Le 5 octobre 1968, Mishima procède à une importante modification de son organisation. Devant les 50 premiers membres de l’organisation, en uniforme, le « capitaine » (sencho) Mishima annonce que dorénavant, le Corps de défense de la patrie prend le nom de Société du Bouclier (Tatenokai). Le nom est inspiré d’un vers issu du plus ancien recueil de poèmes du Japon, le Manyoshu, daté du VIIIème siècle : « À partir d’aujourd’hui, je ne regarderai plus en arrière et je me tiendrai solide comme un bouclier devant l’Empereur ».

Au cours de l’automne 1968, Tokyo est le théâtre de violentes manifestations, déclenchées par le Zenkyoto et le Zengakuren. Des dizaines de milliers d’étudiants, encadrés par des activistes révolutionnaires, déferlent dans les rues de la capitale. Le 21 octobre, la gare de Sinjuku-Tokyo est prise d’assaut et incendiée. Durant trois jours, le Parlement, l’ambassade américaine et le quartier général de la police sont assiégés par des milliers de manifestants, armés de cocktails molotov. Il faut l’intervention de 8000 policiers antiémeutes pour que la ville retrouve son calme. Or, avant et pendant ces incidents, les membres du Tatenokai ont été mis à contribution pour repérer et filer des meneurs révolutionnaires, infiltrer les groupes violents, participer à l’interpellation de certains activistes.

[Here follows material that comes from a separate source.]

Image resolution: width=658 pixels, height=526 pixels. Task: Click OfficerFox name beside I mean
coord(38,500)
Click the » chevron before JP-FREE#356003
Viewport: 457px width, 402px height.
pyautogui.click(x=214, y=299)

Durant toute l’année 1969, le Tatenokai poursuit son recrutement et se dote même, dès le 15 février, d’un journal à son nom. Le 13 mai, Mishima est invité à un débat contradictoire par le Zenkyoto de la Faculté des arts libéraux de l’Université de Tokyo. Il se présente seul et, crânement, tient tête à ses contradicteurs, notamment sur la question de l’Empereur et de son symbole, semant le trouble dans les esprits et ressortant sous les applaudissement d’une salle pourtant violemment hostile au départ.

Pour le premier anniversaire de la milice, plus d’une cinquantaine d’artistes, d’hommes politiques et de militaires font le déplacement. Mais la pensée de Mishima évolue. D’une simple volonté au départ de barrer la route au communisme, il commence à penser, pour le Tatenokai, à un autre rôle que celui de supplétif de la police et défenseur du patronat. Il commence à dénoncer «  la paix des esclaves subie par le Japon », source du déclin de l’archipel nippon, et se convainc de la nécessité de restaurer le pouvoir impérial dans toutes ses prérogatives, notamment divines, pour sortir la nation de sa torpeur. Le Tatenokai doit évoluer et servir de détonateur à un réveil de l’armée, et donc de la nation japonaise.

C’est bien le sens qu’il convient de donner à la tentative de coup d’état de Mishima, le 25 novembre 1970, suivi de son spectaculaire seppuku. Au-delà d’un certain narcissisme et d’une dimension esthétique propre aux artistes, c’est bien un acte politique, pensé et mûrement réfléchi, que Mishima posa, ce jour-là, au quartier général du ministère de la Défense, quartier d’Ichigaya, Tokyo.